I also expressed concern about the use of the exponential that seemingly results from the relativity fo that origin of the data values. What I did not understand is how the data could be exponential and the fundamental equation not be a wave equation, for exponentials are solutions of wave equations and not the Schroedinger equation unless the potential term V(x) is identically zero.
Well in my mind I believe this issue has been resolved. The key step in your mathematical derivation is from eq(2.4) to eq(2.5). In eq(2.4) the summantion over the beta terms equals zero because the sum is over indices where the delta function equals zero, and the delta function is a multiplier in thise terms. Thus the function called f in equation 2.5 must also be equal to zero. It follows that the function V(x) in eq(2.17) is also zero. So your have just derived the wave equation. That is expected since you cast the data in the form of exponentials.

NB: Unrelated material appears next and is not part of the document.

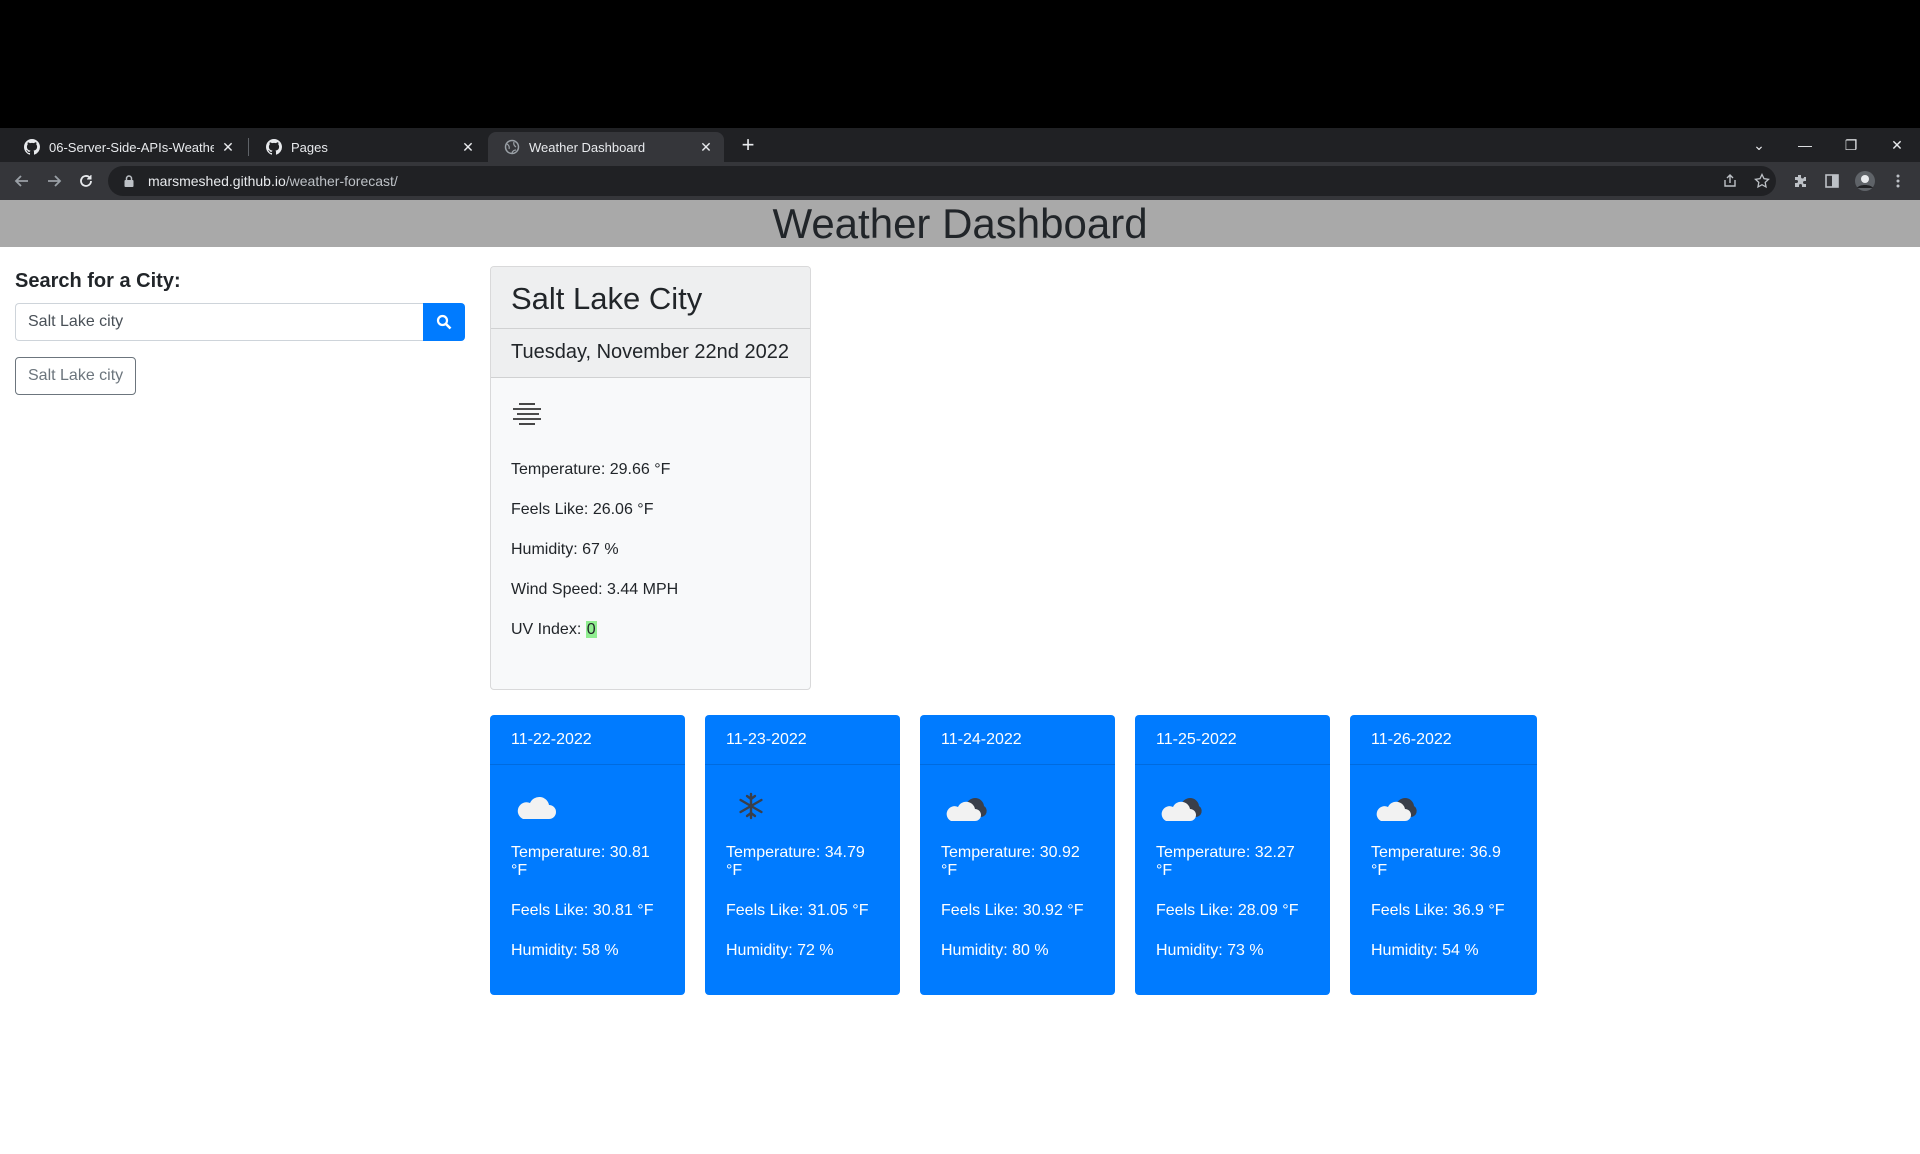  I want to click on restore-icon: ❐, so click(1851, 145).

In my mind that is a snooker. I wonder if you snookered yourself as well as the rest of us. But the snooker does not stop there. In deriving the fundamental equation, you take the derivative of the values of the data points called xi and xj. In no place do you define what space is. You just define the values of data. Now we could assume that you meant that the values were defined at points in space given by the indices i and j. But you go on to claim that the values can be taken in any order. Now obviously you cannot take values of space coordinates in any order. One cannot define spatial gradients in such cases.

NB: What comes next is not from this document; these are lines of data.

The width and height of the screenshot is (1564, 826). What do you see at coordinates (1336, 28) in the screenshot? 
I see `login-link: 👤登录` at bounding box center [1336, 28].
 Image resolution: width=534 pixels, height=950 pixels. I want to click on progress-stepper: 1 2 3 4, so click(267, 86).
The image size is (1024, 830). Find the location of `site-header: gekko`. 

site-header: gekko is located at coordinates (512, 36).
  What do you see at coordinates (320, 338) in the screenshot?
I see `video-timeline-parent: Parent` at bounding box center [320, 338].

Schroedingers equation requires spatial gradients. What you did is to confuse the values of the data xi with their location in space x. That is a snooker. My question is whether you dileberately mislead us or were you yourself misled.
In summary, you defined the data values to be exponential functions of the location of their zeropoints and then obtained a wave equation for the dependence of the values on the zero points.
However, I will grant you that most of your hueristic thinking was in the right direction. I base my opinion on the recent work of Michael Hall with Marcel Reginatto published in the Journal of Physics A and discussed in the 27 April 2002 issue of New Scientist. They took probability theory that contained both known data and unknown data and derived both the Schroedingers equation and the Heisenberg Uncertainty Principle. As far as I can tell they did not make any mathematical errors or confuse any variables.